Mr. Leadbetter’s book is the latest in what has become a genre in itself: Sigrid Nunez in “Sempre Susan” discloses what she knows about Susan Sontag from sitting across the table from her and dating her son. Norman Mailer’s sister, Barbara Wasserman, has published “Love of my Life: A Memoir”; his last wife, Norris Church, contributed “A Ticket to the Circus” to what has become a Mailer memoir industry, including Susan Mailer’s “In Another Place: With and Without my Father Norman Mailer,” not to mention “Mornings with Mailer: A Recollection of a Friendship” from Mailer’s assistant, Dwyane Raymond. 

The memoirs are, in effect, hybrid biographies that sometimes, as in Greg Johnson’s “Letters to a Biographer,” become records of a Boswell-like biographer tracking his subject even as his subject, like Samuel Johnson, is feeding material to the biographer.

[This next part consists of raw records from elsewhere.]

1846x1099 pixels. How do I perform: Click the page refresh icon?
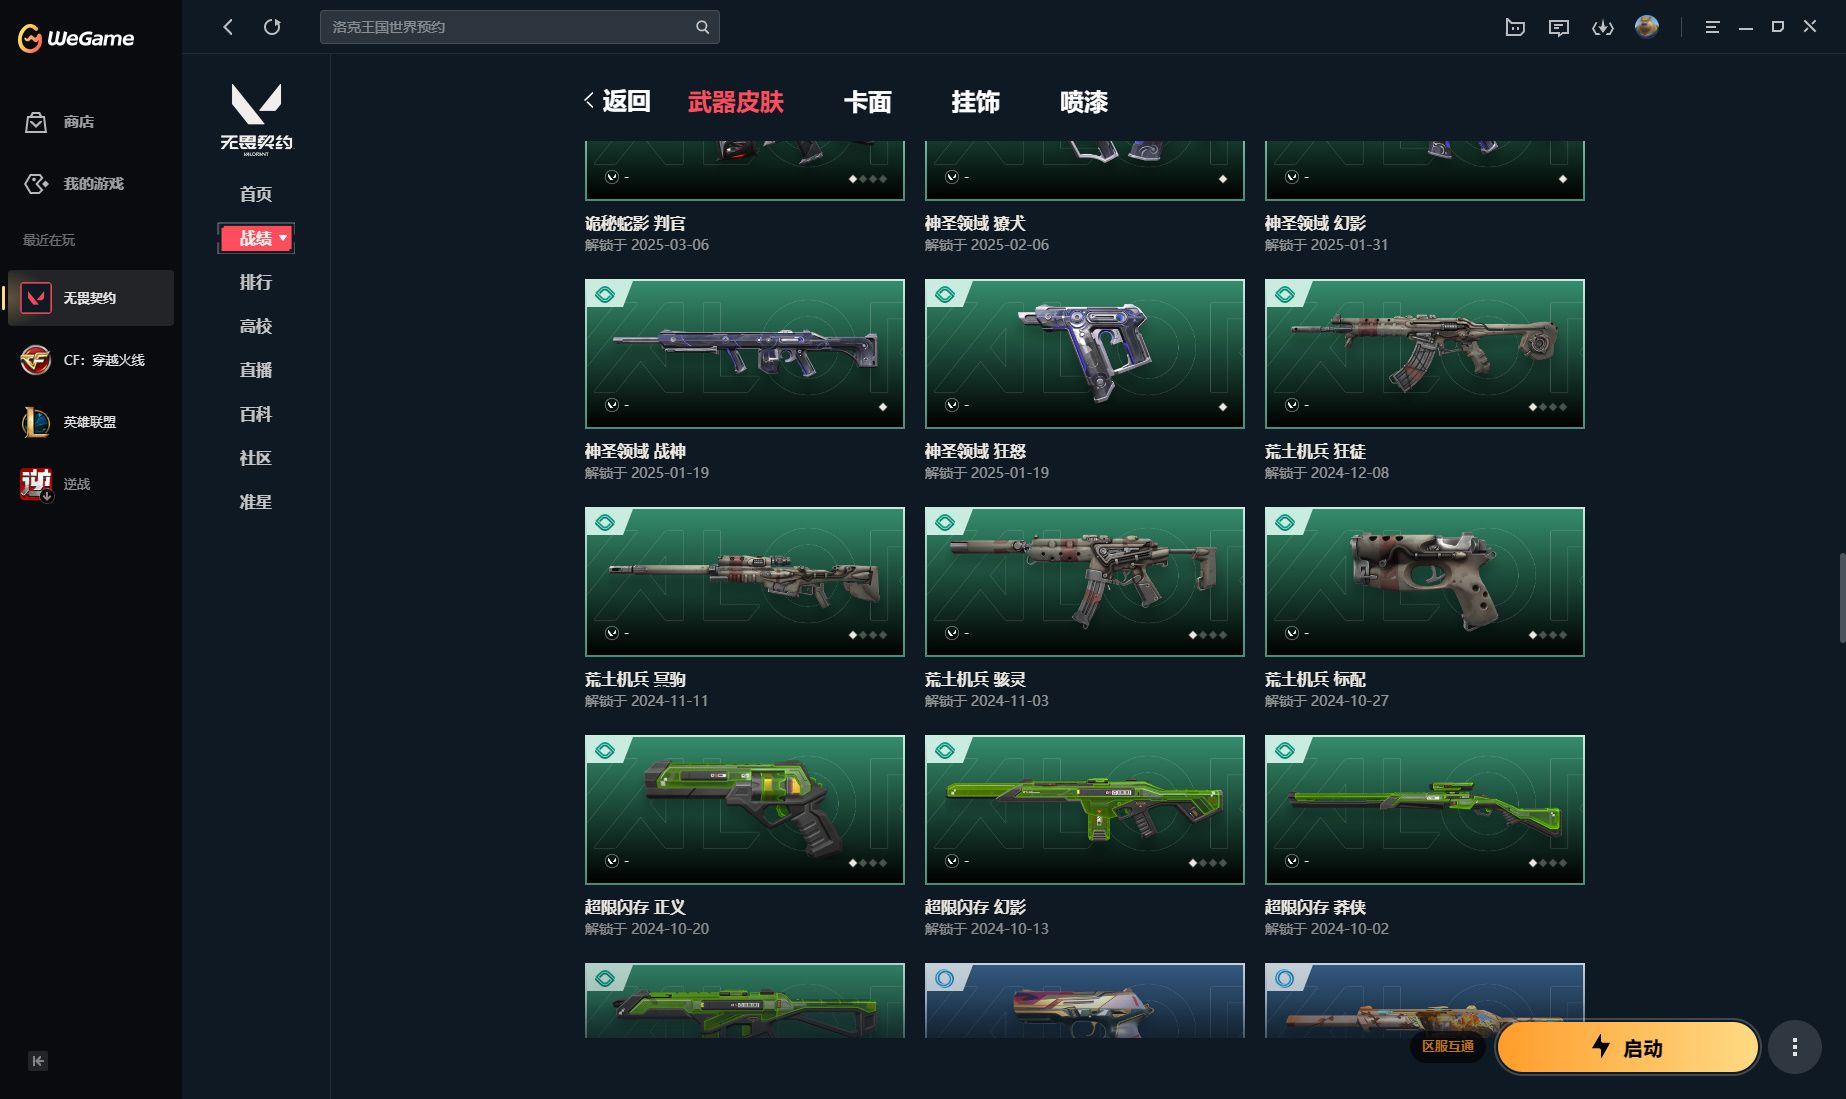click(272, 27)
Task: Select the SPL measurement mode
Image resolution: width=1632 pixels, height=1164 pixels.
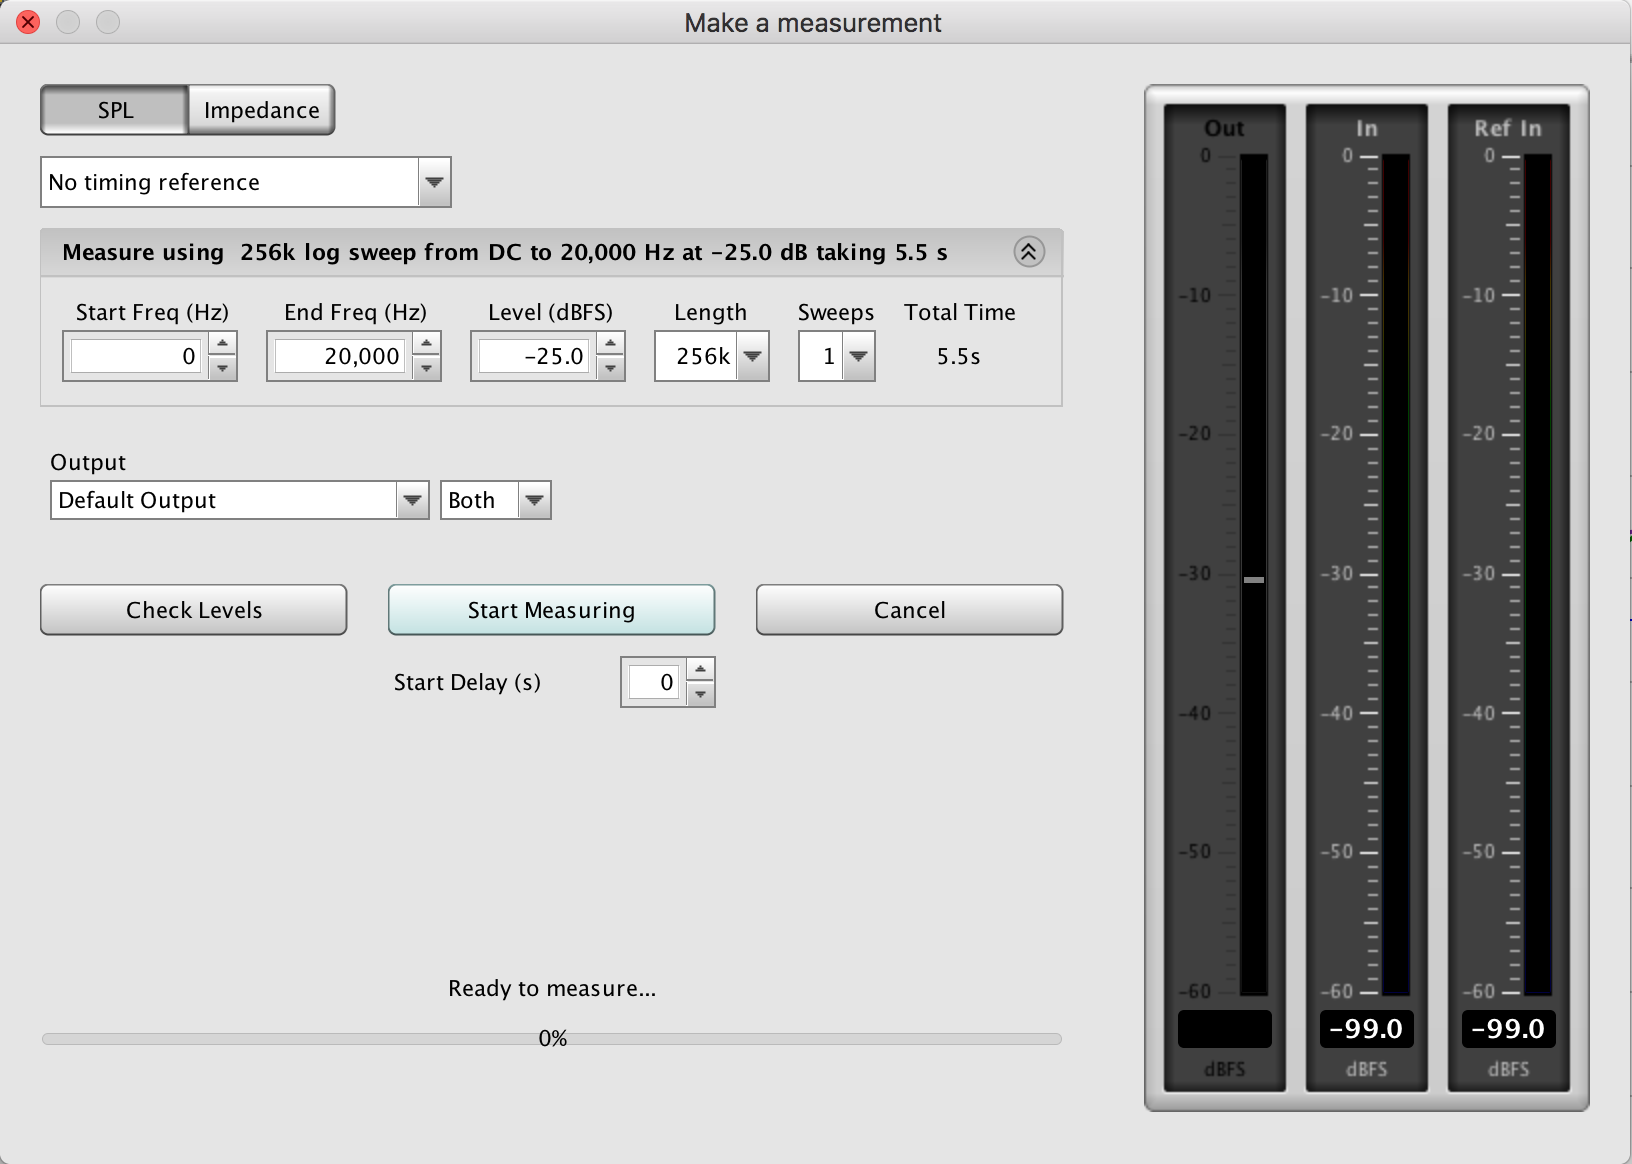Action: point(115,110)
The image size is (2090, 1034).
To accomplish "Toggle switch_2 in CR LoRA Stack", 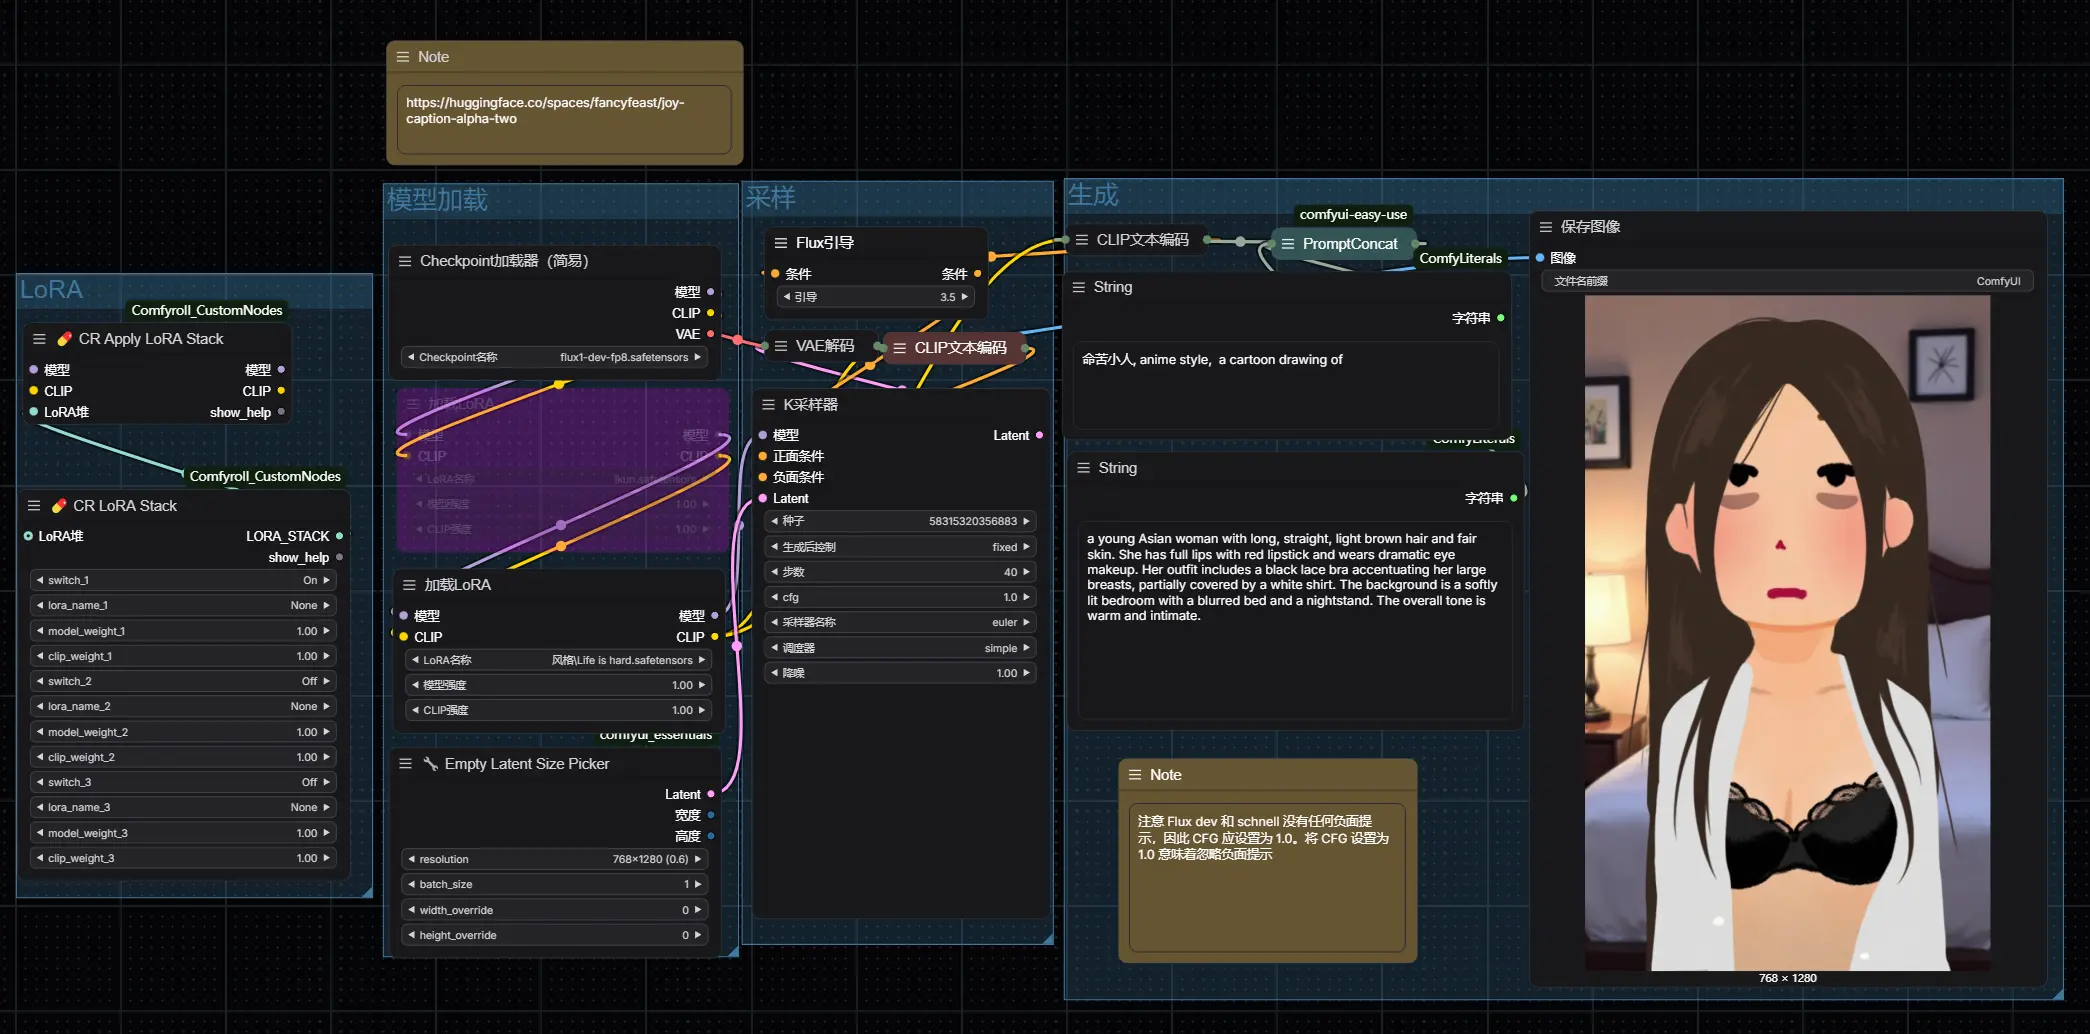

Those who draw a sharp line between autobiography and biography, and between biographer and subject, may deplore these recent efforts to revive literary biography by making it a contest/collaboration between biographer and subject. I have to confess a certain sympathy for showing the dialectic between biographer and subject, as I do by relying on my hundred or so hours of recorded conversations with my subject/friend in “A Private Life of Michael Foot.”

Of course, conventional literary biography will continue to be published, but the appetite for such seems to have narrowed as biographers increasingly exercise their own voices.

Mr. Rollyson is the author of “A Higher Form of Cannibalism? Adventures in the Art and Politics of Biography.”